> **REQUIREMENT**: Return only the final portion of the entries: the line with "Where should I" and every line after it, each one exact.

[[ DATA, beginning ]]

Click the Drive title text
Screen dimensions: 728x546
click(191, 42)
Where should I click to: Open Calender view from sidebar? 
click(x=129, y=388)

[[ DATA, end ]]

> **WRITTEN SOLUTION**:
Where should I click to: Open Calender view from sidebar? 
click(x=129, y=388)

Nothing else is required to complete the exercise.